### WRITTEN REQUEST
Update the items below by replacing "Where should I click to" with "Which spot should I click to" throughout, leaving all other text unchanged.

[Word and item position data]
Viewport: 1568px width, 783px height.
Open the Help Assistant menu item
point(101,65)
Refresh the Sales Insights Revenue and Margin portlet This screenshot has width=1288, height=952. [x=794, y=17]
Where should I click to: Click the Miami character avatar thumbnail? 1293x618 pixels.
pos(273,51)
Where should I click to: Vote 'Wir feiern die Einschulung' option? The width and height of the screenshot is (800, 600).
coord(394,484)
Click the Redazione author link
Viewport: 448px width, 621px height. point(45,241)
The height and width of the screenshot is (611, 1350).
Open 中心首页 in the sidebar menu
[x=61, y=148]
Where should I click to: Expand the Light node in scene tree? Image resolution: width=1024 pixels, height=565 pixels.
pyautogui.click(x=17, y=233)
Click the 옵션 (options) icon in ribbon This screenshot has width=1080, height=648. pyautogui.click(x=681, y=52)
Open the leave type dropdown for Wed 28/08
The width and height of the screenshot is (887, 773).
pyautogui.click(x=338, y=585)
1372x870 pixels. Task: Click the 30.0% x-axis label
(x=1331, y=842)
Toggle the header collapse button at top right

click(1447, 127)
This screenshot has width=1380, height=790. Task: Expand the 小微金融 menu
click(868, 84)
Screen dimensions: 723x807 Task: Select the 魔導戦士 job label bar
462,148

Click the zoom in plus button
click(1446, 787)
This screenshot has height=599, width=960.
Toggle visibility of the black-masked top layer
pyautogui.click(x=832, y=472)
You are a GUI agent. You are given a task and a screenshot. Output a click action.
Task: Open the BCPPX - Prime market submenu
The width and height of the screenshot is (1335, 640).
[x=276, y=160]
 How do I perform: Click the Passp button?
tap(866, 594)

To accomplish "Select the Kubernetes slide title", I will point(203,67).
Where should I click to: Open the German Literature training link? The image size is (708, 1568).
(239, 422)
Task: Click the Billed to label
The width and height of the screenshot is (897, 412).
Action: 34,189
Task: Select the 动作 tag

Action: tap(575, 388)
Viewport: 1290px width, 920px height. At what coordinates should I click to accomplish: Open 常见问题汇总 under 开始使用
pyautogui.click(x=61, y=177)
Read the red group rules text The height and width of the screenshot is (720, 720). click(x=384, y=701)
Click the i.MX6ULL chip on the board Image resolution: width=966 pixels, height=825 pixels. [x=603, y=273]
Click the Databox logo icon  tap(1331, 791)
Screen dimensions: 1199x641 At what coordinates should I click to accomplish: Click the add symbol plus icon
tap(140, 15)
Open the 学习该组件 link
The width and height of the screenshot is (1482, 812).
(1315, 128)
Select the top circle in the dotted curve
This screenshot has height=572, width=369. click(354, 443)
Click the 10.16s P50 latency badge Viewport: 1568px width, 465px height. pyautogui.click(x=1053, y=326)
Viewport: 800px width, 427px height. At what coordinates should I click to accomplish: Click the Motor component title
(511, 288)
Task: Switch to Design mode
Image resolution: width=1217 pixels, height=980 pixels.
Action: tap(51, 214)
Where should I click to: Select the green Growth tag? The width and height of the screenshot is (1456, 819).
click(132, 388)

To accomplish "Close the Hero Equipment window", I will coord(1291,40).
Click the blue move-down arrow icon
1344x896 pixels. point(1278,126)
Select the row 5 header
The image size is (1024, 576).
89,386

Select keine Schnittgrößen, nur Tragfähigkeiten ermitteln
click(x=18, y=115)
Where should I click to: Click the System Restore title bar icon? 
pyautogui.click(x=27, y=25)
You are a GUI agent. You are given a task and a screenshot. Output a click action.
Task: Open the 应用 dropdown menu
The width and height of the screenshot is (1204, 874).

### IN RESPONSE
Viewport: 1568px width, 783px height.
Open the Help Assistant menu item
point(101,65)
Refresh the Sales Insights Revenue and Margin portlet This screenshot has width=1288, height=952. [x=794, y=17]
Which spot should I click to: Click the Miami character avatar thumbnail? 1293x618 pixels.
pos(273,51)
Which spot should I click to: Vote 'Wir feiern die Einschulung' option? The width and height of the screenshot is (800, 600).
coord(394,484)
Click the Redazione author link
Viewport: 448px width, 621px height. point(45,241)
The height and width of the screenshot is (611, 1350).
Open 中心首页 in the sidebar menu
[x=61, y=148]
Which spot should I click to: Expand the Light node in scene tree? Image resolution: width=1024 pixels, height=565 pixels.
pyautogui.click(x=17, y=233)
Click the 옵션 (options) icon in ribbon This screenshot has width=1080, height=648. pyautogui.click(x=681, y=52)
Open the leave type dropdown for Wed 28/08
The width and height of the screenshot is (887, 773).
pyautogui.click(x=338, y=585)
1372x870 pixels. Task: Click the 30.0% x-axis label
(x=1331, y=842)
Toggle the header collapse button at top right

click(1447, 127)
This screenshot has width=1380, height=790. Task: Expand the 小微金融 menu
click(868, 84)
Screen dimensions: 723x807 Task: Select the 魔導戦士 job label bar
462,148

Click the zoom in plus button
click(1446, 787)
This screenshot has height=599, width=960.
Toggle visibility of the black-masked top layer
pyautogui.click(x=832, y=472)
You are a GUI agent. You are given a task and a screenshot. Output a click action.
Task: Open the BCPPX - Prime market submenu
The width and height of the screenshot is (1335, 640).
[x=276, y=160]
 How do I perform: Click the Passp button?
tap(866, 594)

To accomplish "Select the Kubernetes slide title", I will point(203,67).
Which spot should I click to: Open the German Literature training link? The image size is (708, 1568).
(239, 422)
Task: Click the Billed to label
The width and height of the screenshot is (897, 412).
Action: 34,189
Task: Select the 动作 tag

Action: tap(575, 388)
Viewport: 1290px width, 920px height. At what coordinates should I click to accomplish: Open 常见问题汇总 under 开始使用
pyautogui.click(x=61, y=177)
Read the red group rules text The height and width of the screenshot is (720, 720). click(x=384, y=701)
Click the i.MX6ULL chip on the board Image resolution: width=966 pixels, height=825 pixels. [x=603, y=273]
Click the Databox logo icon  tap(1331, 791)
Screen dimensions: 1199x641 At what coordinates should I click to accomplish: Click the add symbol plus icon
tap(140, 15)
Open the 学习该组件 link
The width and height of the screenshot is (1482, 812).
(1315, 128)
Select the top circle in the dotted curve
This screenshot has height=572, width=369. click(354, 443)
Click the 10.16s P50 latency badge Viewport: 1568px width, 465px height. pyautogui.click(x=1053, y=326)
Viewport: 800px width, 427px height. At what coordinates should I click to accomplish: Click the Motor component title
(511, 288)
Task: Switch to Design mode
Image resolution: width=1217 pixels, height=980 pixels.
Action: tap(51, 214)
Which spot should I click to: Select the green Growth tag? The width and height of the screenshot is (1456, 819).
click(132, 388)

To accomplish "Close the Hero Equipment window", I will coord(1291,40).
Click the blue move-down arrow icon
1344x896 pixels. point(1278,126)
Select the row 5 header
The image size is (1024, 576).
89,386

Select keine Schnittgrößen, nur Tragfähigkeiten ermitteln
click(x=18, y=115)
Which spot should I click to: Click the System Restore title bar icon? 
pyautogui.click(x=27, y=25)
You are a GUI agent. You are given a task and a screenshot. Output a click action.
Task: Open the 应用 dropdown menu
The width and height of the screenshot is (1204, 874).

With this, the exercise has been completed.